Israel has struck Syria several times in the past month as regional tensions simmer over the Israel-Hamas war in the Gaza Strip.
"Three non-Syrian pro-Iran fighters were killed in Israeli strikes on farms and other sites belonging to Hezbollah near Akraba and Sayyida Zeinab," said Rami Abdel Rahman, who heads the Syrian Observatory for Human Rights war monitor.
Akraba houses a military airport, the monitor said, more than 10 kilometers from Damascus International Airport.
Israel also struck Syrian air defense sites in the country's southern Sweida province, said the monitor with a network of sources inside Syria.
Syrian state media said Israeli air strikes had hit military sites in southern Syria, causing material damage.
"At approximately 22:50 pm today, the Israeli enemy carried out an air attack from the direction of Baalbek in Lebanon, targeting some military points in the southern region, causing some material losses," official news agency SANA said, quoting a military source.

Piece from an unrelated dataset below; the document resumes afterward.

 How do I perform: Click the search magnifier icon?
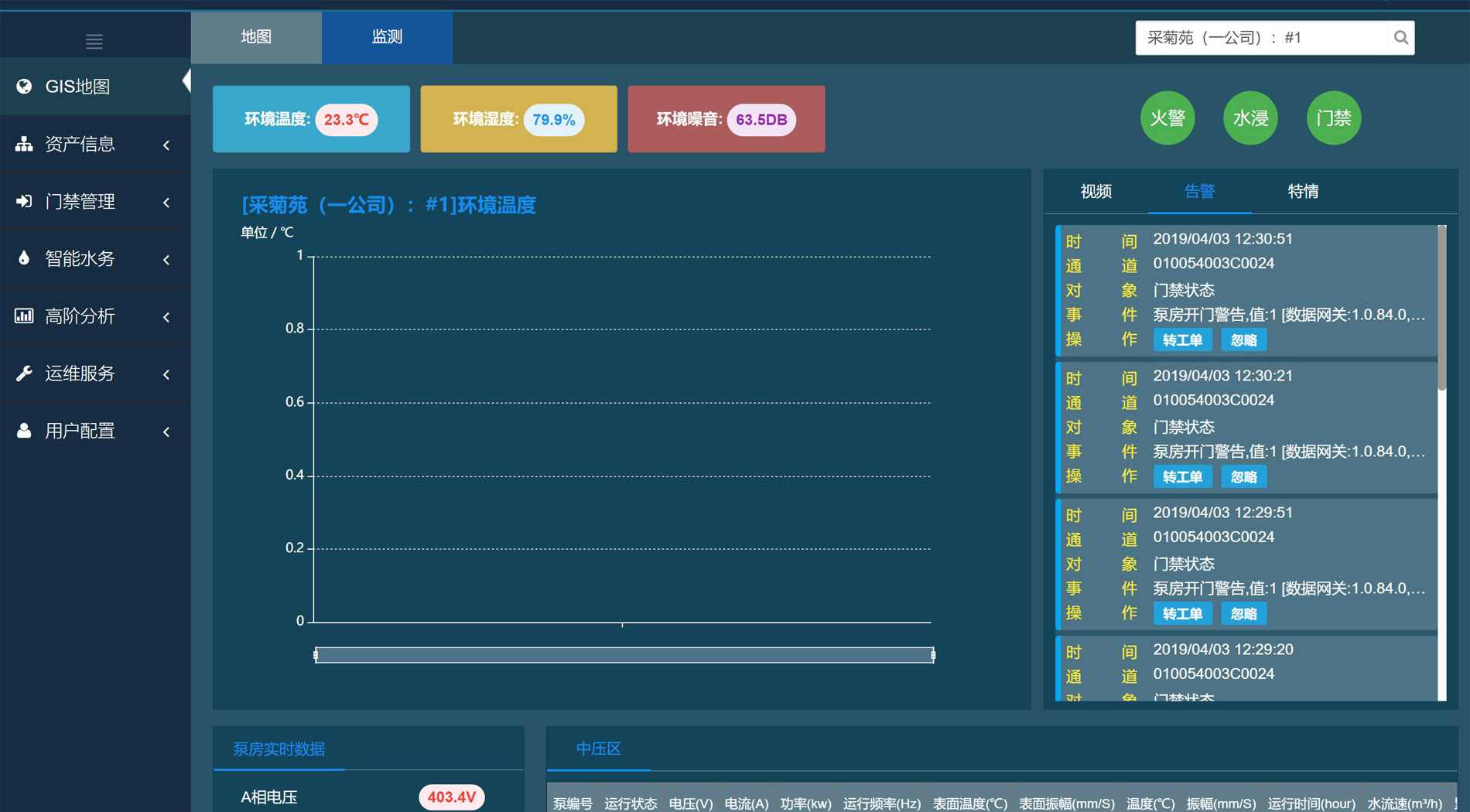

On October 7, Hamas militants attacked Israel and, according to Israeli officials, killed about 1,400 people, mainly civilians, and seized 239 hostages.

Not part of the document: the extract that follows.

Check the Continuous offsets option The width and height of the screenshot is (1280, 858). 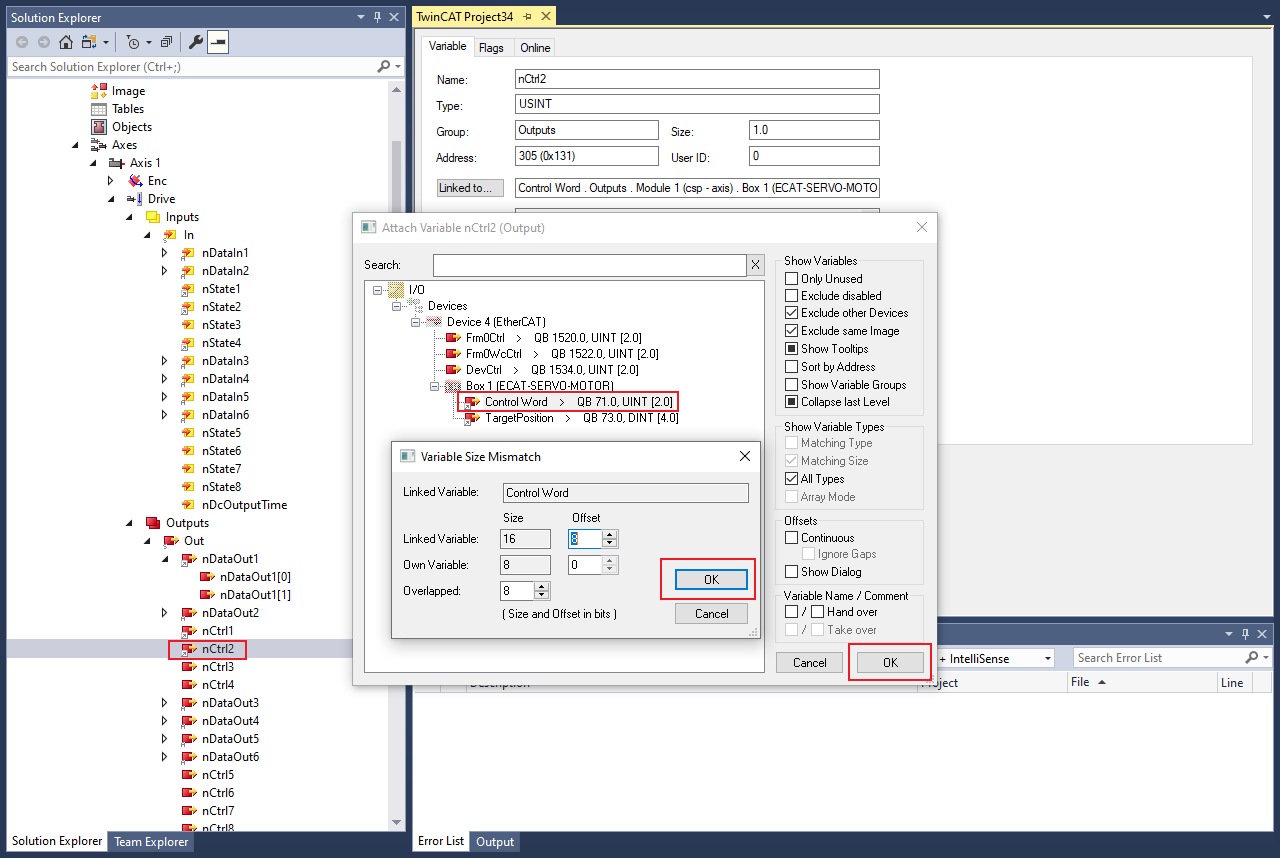(792, 538)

Israel retaliated with a relentless bombardment and ground invasion of the Gaza Strip which, according to the Hamas-run territory's health ministry, has killed more than 10,500 people, also mostly civilians.
Last month, Israeli strikes had put Syria's two main airports in Damascus and Aleppo out of service several times in two weeks.
During more than a decade of civil war in Syria, Israel has launched hundreds of air strikes on its northern neighbor, primarily targeting Hezbollah fighters and other Iran-backed forces as well as Syrian army positions.
Israel rarely comments on individual strikes on Syria, but it has repeatedly said it won't allow arch-foe Iran, which backs President Bashar al-Assad's government, to expand its presence there.
Naharnet should not classified this article should as "Lebanon". Hezbollah's property in Syria is not Lebanon ... they are there independent of any decision by the Lebanese government, the equipment and personnel there are paid for with foreign money, ... Lebanon has no interest in the fact of an Israeli air strike on Hezbollah's storehouses near Damascus.
What kind of coverage was this event given in Tehran? Any good Lebanese able to read Farsi?